In December 2013, CSCT students Jemma Rowlandson and Leighton Holyfield (cohort 5) and Jess Sharpe (cohort 2) attended the Hydrogen and Fuel Cell (H2FC) SUPERGEN Researcher Conference. This report comes from Jemma.
The H2FC SUPERGEN Hydrogen Researcher Conference took place from 16th-18th December at the University of Birmingham. The Bath Hydrogen Team was in attendance, including Dr Tim Mays and his group: DTC students Leighton Holyfield and Jess Sharpe (both co-supervised by Dr Andy Burrows), post-doc Nuno Bimbo and PhD student Antonio Noguera Díaz. The other half of Team Hydrogen comprised of Dr Valeska Ting, her PhD student Andrew Physick and myself: DTC first year Jemma Rowlandson (co-supervised by Professor Steve Parker). The H2FC SUPERGEN conference is primarily aimed at providing PhD students and early career researchers an opportunity to present their work. The talks and poster sessions covered all aspects of hydrogen research from solid oxide and PEM fuels cells to hydrogen separation, storage and production.

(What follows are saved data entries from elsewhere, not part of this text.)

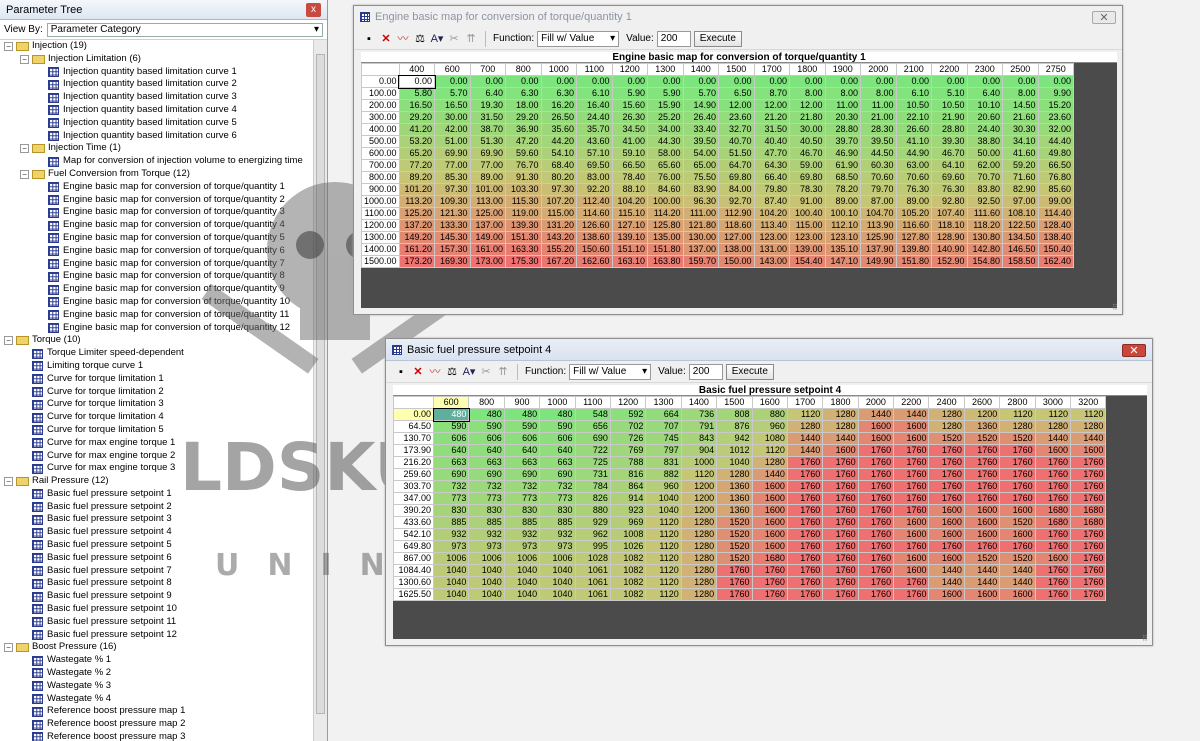 The width and height of the screenshot is (1200, 741). What do you see at coordinates (808, 250) in the screenshot?
I see `map-cell: 139.00` at bounding box center [808, 250].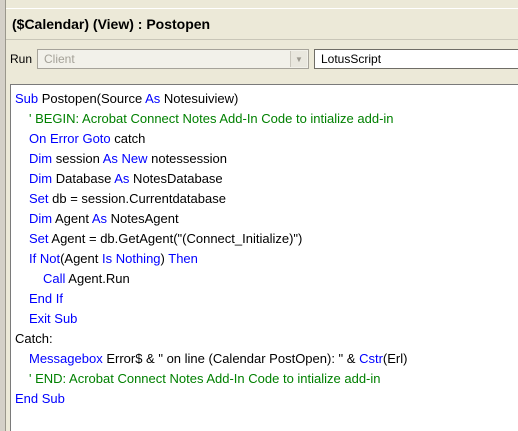 This screenshot has width=518, height=431. I want to click on code-keyword: Call, so click(54, 278).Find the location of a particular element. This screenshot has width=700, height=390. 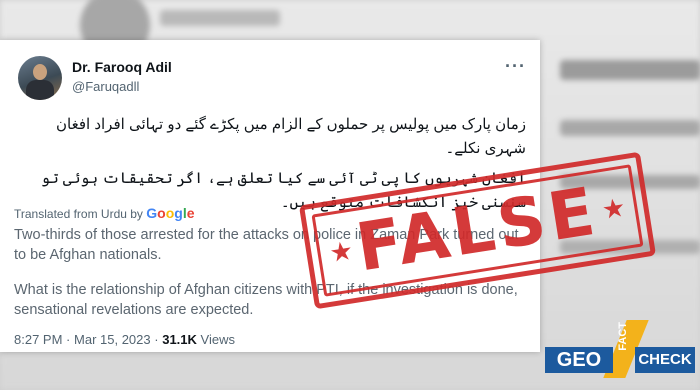

blurred-name is located at coordinates (220, 18).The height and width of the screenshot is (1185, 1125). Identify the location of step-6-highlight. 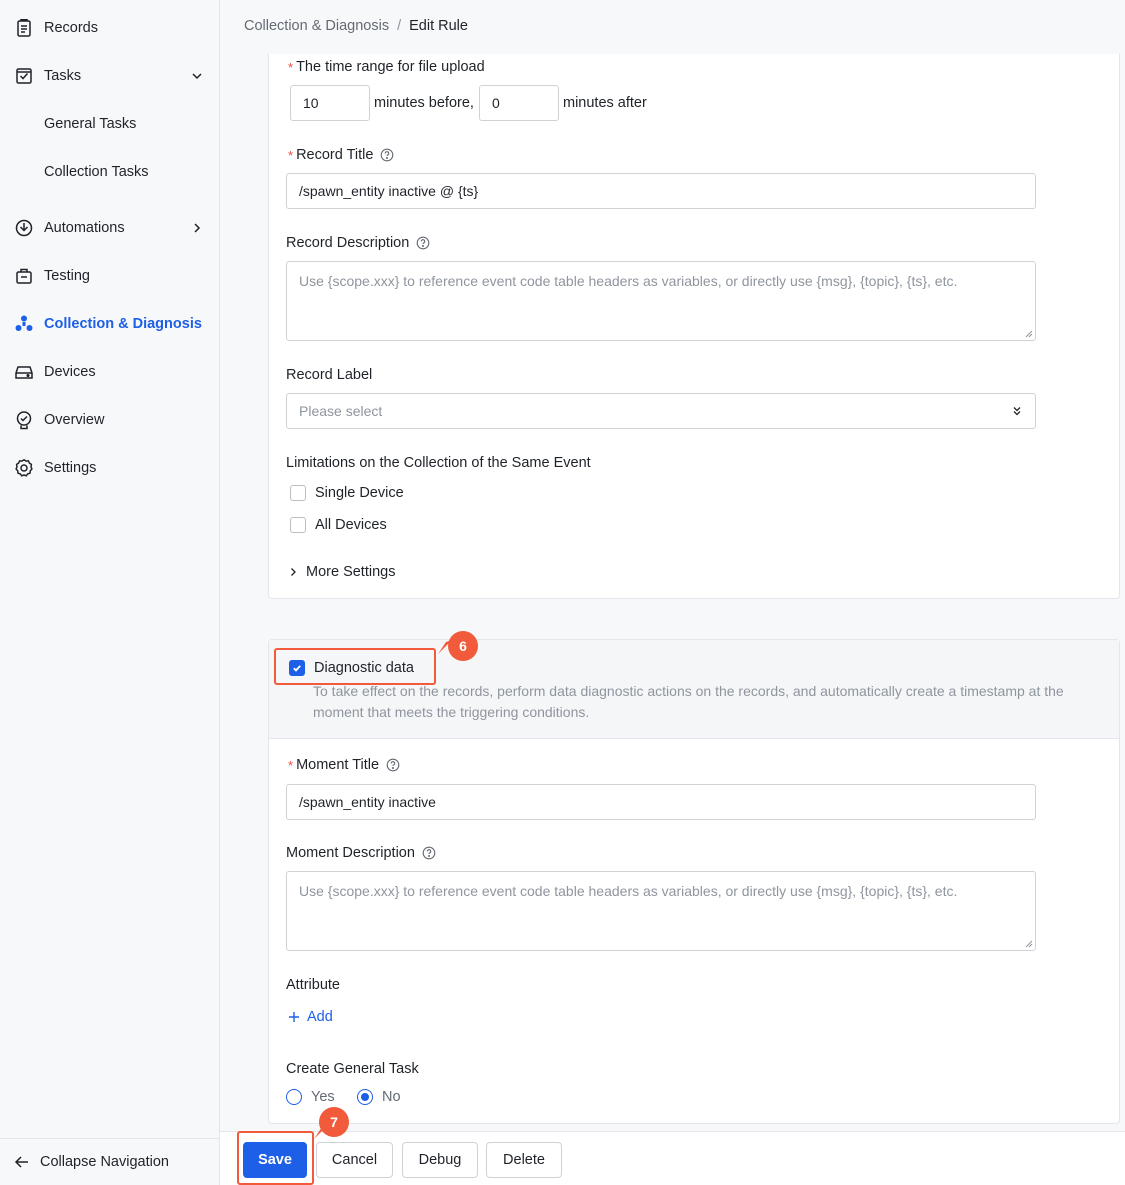
(355, 666).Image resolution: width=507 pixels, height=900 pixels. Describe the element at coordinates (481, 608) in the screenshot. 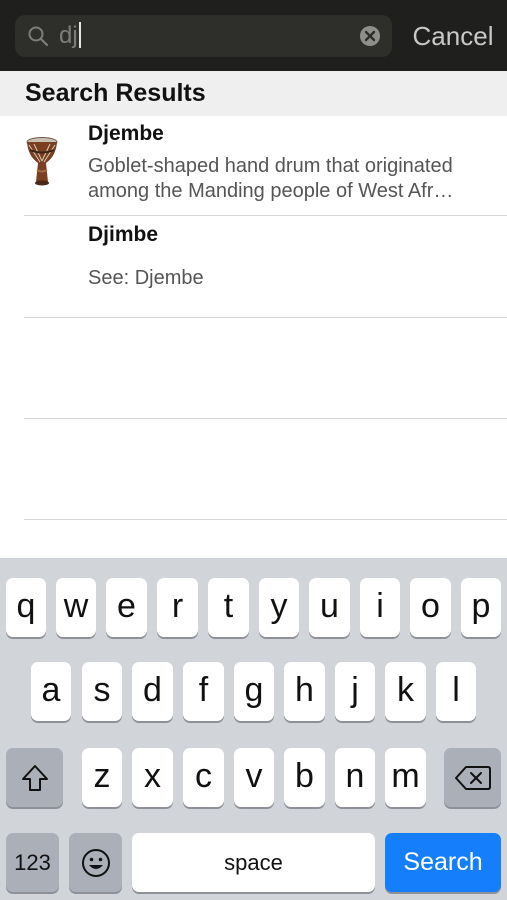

The conference kicked off with an excellent introduction by Professor Nigel Brandon of Imperial College London, who gave an overview of the use of hydrogen and fuel cells in low carbon energy systems. Other keynote speakers included several industrial experts including a memorable talk by Ceres Power. Ceres developed a unique solid oxide fuel cell designed to operate at far lower temperatures of 500-600°C, with an ingenious steel cell design which reduced costs and made for a relatively straightforward fuel cell stack manufacturing process.
Unusually, but importantly, the conference included an interactive panel discussion of early career researchers, including Bath’s very own Prize Fellow in Smart Nanomaterials Valeska Ting. The panellists shared their career journey so far, gave recommendations and answered any questions from PhDs and post-doctoral researchers interested in an academic career.
A special mention should go to DTC fourth-year student Jess Sharpe, who gave an exceptional presentation on ‘Modelling hydrogen storage in nanoporous materials for use in aviation’. Considering not everyone is comfortable with computational chemistry she managed to captivate the audience and presented her research in a clear and succinct way. The final presentation from Dr Kerry-Ann Adamson of Navigant Research certainly made for a memorable end to the conference. The presentation focused on bringing the hydrogen industry forwards away from predictions of a hydrogen economy in ten years time, because consumers are ready to invest in hydrogen technology right now.